[Dataset entries]
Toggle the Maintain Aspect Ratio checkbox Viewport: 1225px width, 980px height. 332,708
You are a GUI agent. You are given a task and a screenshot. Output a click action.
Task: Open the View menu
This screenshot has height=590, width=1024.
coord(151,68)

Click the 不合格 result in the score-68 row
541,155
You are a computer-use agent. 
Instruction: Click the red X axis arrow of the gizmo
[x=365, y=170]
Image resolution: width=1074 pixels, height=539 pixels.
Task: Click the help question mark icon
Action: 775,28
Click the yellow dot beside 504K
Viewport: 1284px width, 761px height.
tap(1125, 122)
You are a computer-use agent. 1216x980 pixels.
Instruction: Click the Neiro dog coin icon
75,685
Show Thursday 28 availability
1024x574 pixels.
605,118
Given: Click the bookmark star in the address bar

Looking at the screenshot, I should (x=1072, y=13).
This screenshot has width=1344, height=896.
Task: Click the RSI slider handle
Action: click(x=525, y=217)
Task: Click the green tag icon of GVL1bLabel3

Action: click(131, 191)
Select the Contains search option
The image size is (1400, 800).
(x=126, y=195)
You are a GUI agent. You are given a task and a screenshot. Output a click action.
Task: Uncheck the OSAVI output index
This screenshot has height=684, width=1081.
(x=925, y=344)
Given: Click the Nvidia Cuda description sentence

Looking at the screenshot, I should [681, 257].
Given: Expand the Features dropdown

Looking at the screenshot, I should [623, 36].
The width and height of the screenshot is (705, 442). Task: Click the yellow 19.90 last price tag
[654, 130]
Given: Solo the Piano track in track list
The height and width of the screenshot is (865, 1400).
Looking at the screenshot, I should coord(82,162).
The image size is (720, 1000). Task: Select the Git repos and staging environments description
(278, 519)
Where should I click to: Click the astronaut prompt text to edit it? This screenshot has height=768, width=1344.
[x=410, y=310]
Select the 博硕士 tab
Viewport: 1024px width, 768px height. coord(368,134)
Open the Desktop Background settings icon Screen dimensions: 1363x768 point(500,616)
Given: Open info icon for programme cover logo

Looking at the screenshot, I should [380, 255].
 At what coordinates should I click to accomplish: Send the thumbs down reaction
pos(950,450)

**ACTIVITY**
Each record above should be returned exactly as it appears.

**EXERCISE OUTPUT**
Toggle the Maintain Aspect Ratio checkbox Viewport: 1225px width, 980px height. 332,708
You are a GUI agent. You are given a task and a screenshot. Output a click action.
Task: Open the View menu
This screenshot has height=590, width=1024.
coord(151,68)

Click the 不合格 result in the score-68 row
541,155
You are a computer-use agent. 
Instruction: Click the red X axis arrow of the gizmo
[x=365, y=170]
Image resolution: width=1074 pixels, height=539 pixels.
Task: Click the help question mark icon
Action: 775,28
Click the yellow dot beside 504K
Viewport: 1284px width, 761px height.
tap(1125, 122)
You are a computer-use agent. 1216x980 pixels.
Instruction: Click the Neiro dog coin icon
75,685
Show Thursday 28 availability
1024x574 pixels.
605,118
Given: Click the bookmark star in the address bar

Looking at the screenshot, I should (x=1072, y=13).
This screenshot has width=1344, height=896.
Task: Click the RSI slider handle
Action: click(x=525, y=217)
Task: Click the green tag icon of GVL1bLabel3

Action: click(131, 191)
Select the Contains search option
The image size is (1400, 800).
(x=126, y=195)
You are a GUI agent. You are given a task and a screenshot. Output a click action.
Task: Uncheck the OSAVI output index
This screenshot has height=684, width=1081.
(x=925, y=344)
Given: Click the Nvidia Cuda description sentence

Looking at the screenshot, I should [681, 257].
Given: Expand the Features dropdown

Looking at the screenshot, I should [623, 36].
The width and height of the screenshot is (705, 442). Task: Click the yellow 19.90 last price tag
[654, 130]
Given: Solo the Piano track in track list
The height and width of the screenshot is (865, 1400).
Looking at the screenshot, I should coord(82,162).
The image size is (720, 1000). Task: Select the Git repos and staging environments description
(278, 519)
Where should I click to: Click the astronaut prompt text to edit it? This screenshot has height=768, width=1344.
[x=410, y=310]
Select the 博硕士 tab
Viewport: 1024px width, 768px height. coord(368,134)
Open the Desktop Background settings icon Screen dimensions: 1363x768 point(500,616)
Given: Open info icon for programme cover logo

Looking at the screenshot, I should [380, 255].
 At what coordinates should I click to accomplish: Send the thumbs down reaction
pos(950,450)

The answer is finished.